それでは、レースを振り返っていきましょう。
【展開・ペース】 先手を取るかと思われたパリンジェネシスが出負け気味だったこともあり、隣の枠からオジュウチョウサンがすんなりと先制。ただ、松岡騎手が「ハナに立つ競馬が初めてだったので馬がフワフワしていて、途中から前に進んで行きませんでした」とコメントしたように同馬が望むようなスタミナ勝負には持ち込めず、道中で12秒台後半のラップが4ハロン続く落ち着いた流れ。結果的に馬場の外を回った馬にはロスの大きい展開になりました。
【レース分析】 勝ったムイトオブリガード(2番人気)は自分の当日版の◎だったこともあり、返し馬から注視していましたが、若干、テンションが高めでも許容範囲内。レースでは鞍上が緩い流れになることを事前から察知していたように気合をつけて前めのポジションを取り、道中も好位の内で折り合いはスムーズ。直線を向くと開いた内から難なく抜け出して後続の追い上げを抑えました。
「思い描いていた通りの競馬ができました。1頭になるとフワフワする面がありますが、今日は余力十分だったので、一生懸命に走ってくれました。乗ったのは大阪杯以来で、我の強いところがあって厩務員さんを手こずらせたり、乗り手の指示にも頑固だったりしたんですが、上手になだめてくれたみたいで、大分、成長したようですね。今日は乗っていても楽でした。このまま順調にいってほしいです」と横山典弘騎手もレース後にコメント。鞍上の好騎乗が最大の勝因であることは誰の目にも明らかですが、当日版のコラムで書いたように、この馬は久々を苦にせず、しかも、今回は中間の攻め内容も非常に意欲的でした。陣営の仕上げも噛み合ったようですね。

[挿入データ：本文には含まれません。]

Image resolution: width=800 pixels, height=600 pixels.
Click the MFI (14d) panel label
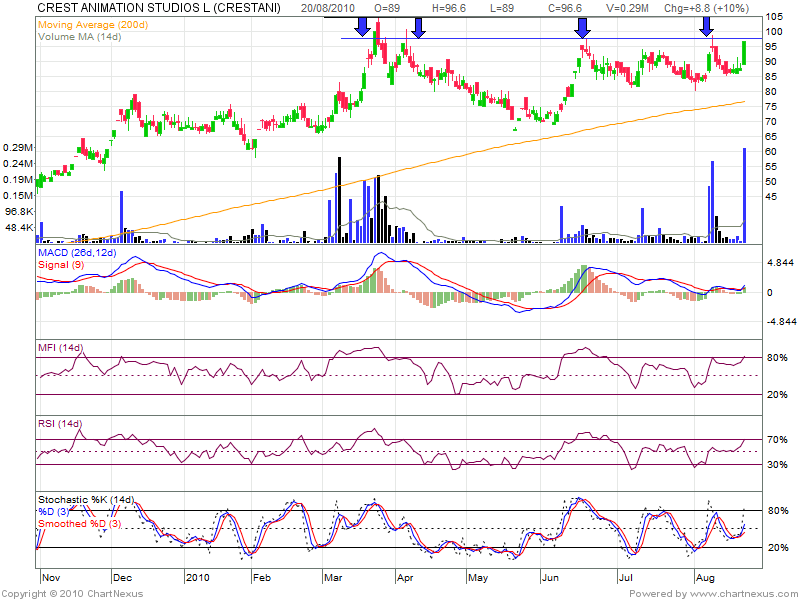59,347

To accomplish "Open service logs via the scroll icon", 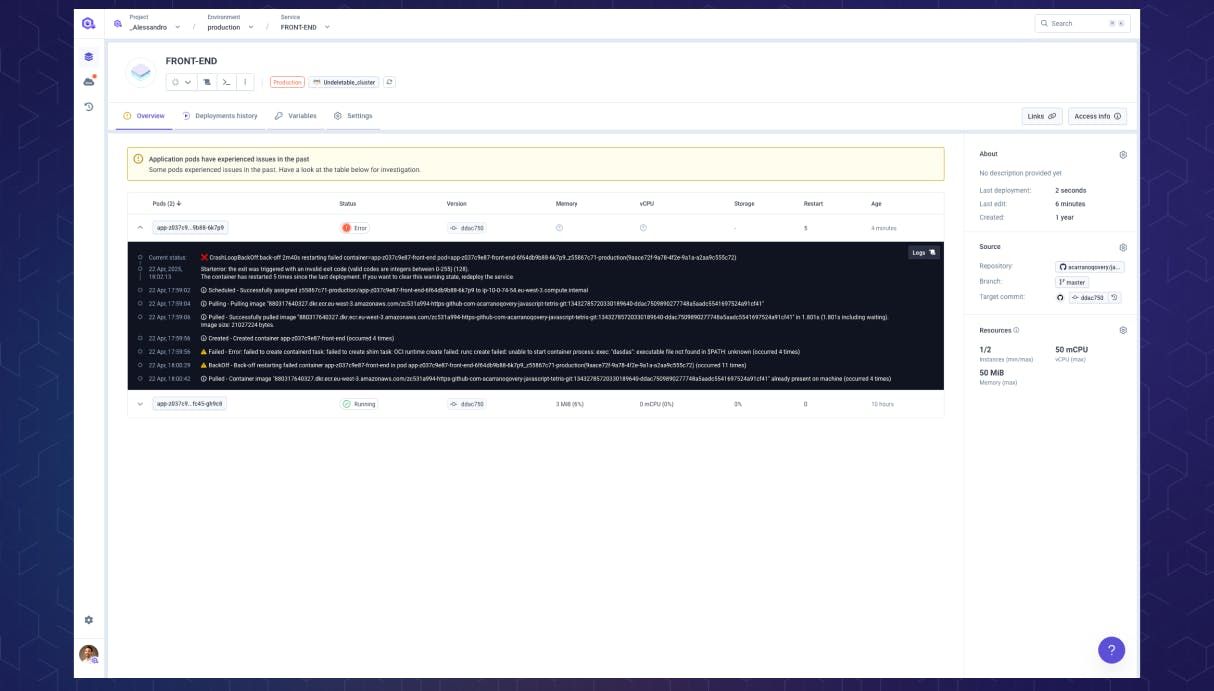I will pyautogui.click(x=208, y=82).
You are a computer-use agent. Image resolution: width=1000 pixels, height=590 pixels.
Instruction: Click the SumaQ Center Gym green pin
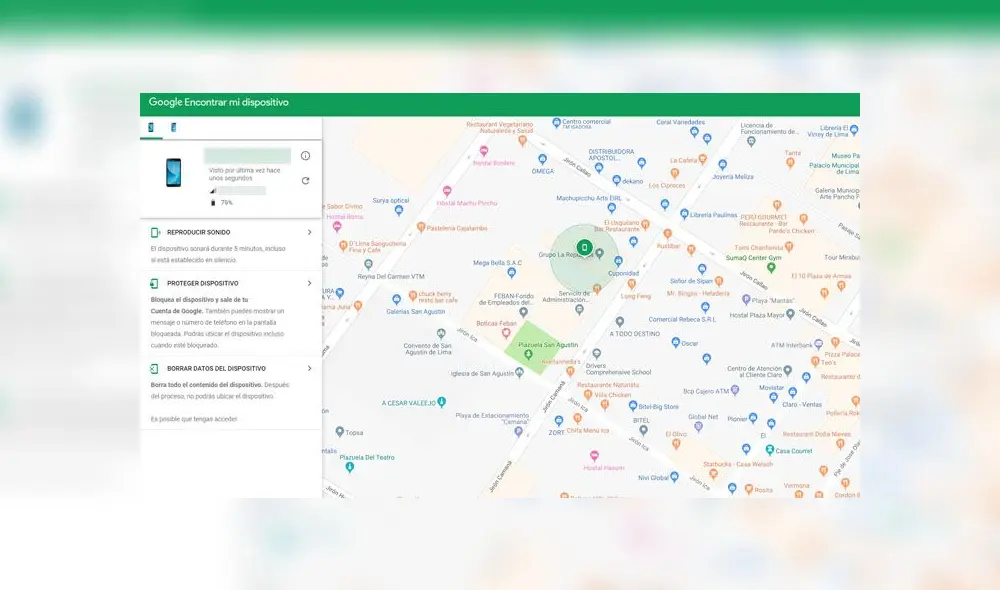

タイセイトレイル(5番人気)は近走と比べると道中の位置取りが少し後ろでしたが、こちらも鞍上が好枠を生かす形で、終始、内々での立ち回り。ロスなく運んだことが最後に②着争いを制した要因だと感じました。③着が1番人気に支持されていたアフリカンゴールド。中団から馬群の狭いところを割って伸びて、一瞬は勝ち馬に迫る脚勢でしたが、最後に詰めを欠いたのは前走から100mでも距離が延びた影響でしょうか(東京芝2500mは最初が登り坂なので)。C.ルメール騎手は「最初に少し掛かってしまいました。もっとリラックスできていれば、この距離の重賞を勝てる馬です」とコメントしていますし、今回の経験が次走以降につながると見るべきでしょう。更に今後へ向けて注目したいのが④着だったルックトゥワイス(3番人気)で、今回は馬群の外を回ったので上位馬とコース取りの差が大きく、それでも、ゴール前の伸びは目立っていました。展開ひとつで勝ち負けになっていた、と記憶しておきたいところです。